I don’t even know how that would work.

This is so wrong, it’s dangerous. It’s true that most people are at no risk from taking the maximum recommended daily dose of 4 grams. However, this does not mean that you need to take “many tablets every day for a long, long time” – quite the opposite. A single dose of 10 grams can cause enough liver damage to kill you in days, as can the same amount spread throughout a day. 6 grams a day over 48 hours will do the same – two tablets, every two hours, for two days. Worse, 2 grams can damage or kill a person who has been drinking, or one with existing liver problems. And by “has been drinking,” I don’t mean recently – the most dangerous time for drinkers to take Tylenol begins when the liver starts metabolizing the alcohol, and doesn’t end until the liver enzymes subside, days later. The maximum hazard is reached after all alcohol has been metabolized, when liver enzymes are at their peak, but there’s no alcohol left to compete for them – i.e., right around the time you take a couple pills for your hangover.
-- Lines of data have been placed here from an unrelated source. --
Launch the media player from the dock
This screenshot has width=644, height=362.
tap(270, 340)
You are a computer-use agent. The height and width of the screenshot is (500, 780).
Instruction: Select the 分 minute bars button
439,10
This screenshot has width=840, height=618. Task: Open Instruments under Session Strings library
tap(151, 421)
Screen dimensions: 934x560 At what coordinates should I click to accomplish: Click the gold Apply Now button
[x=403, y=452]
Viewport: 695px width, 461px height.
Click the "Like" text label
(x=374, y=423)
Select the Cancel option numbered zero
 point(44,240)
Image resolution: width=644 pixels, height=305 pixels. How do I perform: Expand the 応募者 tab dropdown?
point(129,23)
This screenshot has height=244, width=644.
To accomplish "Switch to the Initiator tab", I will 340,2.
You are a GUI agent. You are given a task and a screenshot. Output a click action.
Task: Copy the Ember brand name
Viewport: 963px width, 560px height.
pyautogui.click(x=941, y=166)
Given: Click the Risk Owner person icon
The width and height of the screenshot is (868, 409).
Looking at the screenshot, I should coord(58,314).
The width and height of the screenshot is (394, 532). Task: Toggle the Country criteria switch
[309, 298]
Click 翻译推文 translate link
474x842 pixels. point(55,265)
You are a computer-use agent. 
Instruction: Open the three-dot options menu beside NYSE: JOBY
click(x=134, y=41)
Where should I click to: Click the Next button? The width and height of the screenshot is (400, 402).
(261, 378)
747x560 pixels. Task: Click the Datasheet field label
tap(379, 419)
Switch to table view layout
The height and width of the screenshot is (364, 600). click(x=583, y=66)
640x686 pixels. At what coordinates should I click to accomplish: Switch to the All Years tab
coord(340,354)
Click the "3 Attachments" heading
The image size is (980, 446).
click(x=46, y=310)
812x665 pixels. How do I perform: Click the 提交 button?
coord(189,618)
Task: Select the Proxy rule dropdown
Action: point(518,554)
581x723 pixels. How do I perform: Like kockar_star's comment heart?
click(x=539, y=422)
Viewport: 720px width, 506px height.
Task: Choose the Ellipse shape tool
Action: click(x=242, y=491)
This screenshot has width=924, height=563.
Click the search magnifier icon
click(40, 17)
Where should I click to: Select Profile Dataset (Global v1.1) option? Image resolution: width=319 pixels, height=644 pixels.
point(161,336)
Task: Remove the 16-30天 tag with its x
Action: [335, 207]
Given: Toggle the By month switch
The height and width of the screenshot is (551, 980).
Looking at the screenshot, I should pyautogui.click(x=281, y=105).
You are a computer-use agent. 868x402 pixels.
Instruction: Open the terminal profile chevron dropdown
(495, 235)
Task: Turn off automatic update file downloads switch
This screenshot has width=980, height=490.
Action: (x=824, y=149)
Interesting in the extreme. I knew a suicide attemmptee who took “a $16 bottle” IIRC of Ty. She was in her 6th month in the psych ward plus I don’t know how long in medical.

Acetaminophen overdoses have been a headache for the medical profession ever since I belonged to it, back in the 70’s, and even before. As has already been noted, a person with a healthy liver shouldn’t take more than 4 grams of it a day, and a person with an impaired liver (such as a chronic drinker or a person with hepatitis) should consume less than 2 grams a day at most.

But then they started adding acetominophen to damn near everything. So we started seeing chronic pain patients who are not just taking the max 4 grams a day of it, but also taking vicodin 5/500 (5 mg hydrocodone plus 500 mg acetaminophen) 2 tabs every 4 hours, for a possible daily total of 10 grams of acetaminophen. Then add the shotgun cold medicines they’re taking, with acetaminophen added to the cough suppressant and decongestant and antihistamine in it, and the total is even higher.

the next thing you know, Mr. Liver is saying “so long, and thanks for all the hepatotoxins”.

Hospitals got Tylenol SO cheap for a long time that many of them didn’t even bother to inventory it. I worked at several during the 80s-90s where large boxes of the individual-dose packets just sat in a cabinet at the nurse’s station - to give to patients (if ordered, and always recorded), for the convenience of the staff, for visitors if they asked, whatever. Some staff members stuffed their pockets with it to take home; no one cared. It was the most uncontrolled drug you can possibly imagine in the hospital.

There is also the problem with Infant’s Tylenol and Children’s Tylenol (both liquids) looking very similar but having very different dosages - Infant’s Tylenol being much more concentrated. Parents accidentally poison their kids by not realizing they’re giving them the wrong product.

Houses are not really all that safe. Somewhere between 17% and 95% of all accidents occur in them. (Cite.)

The real irony is “safe as houses” was a refence to their safety as savings / investment vehicles, not the absence of injury-causing accidents inside them.

Yet another '70s truism shot to Hell.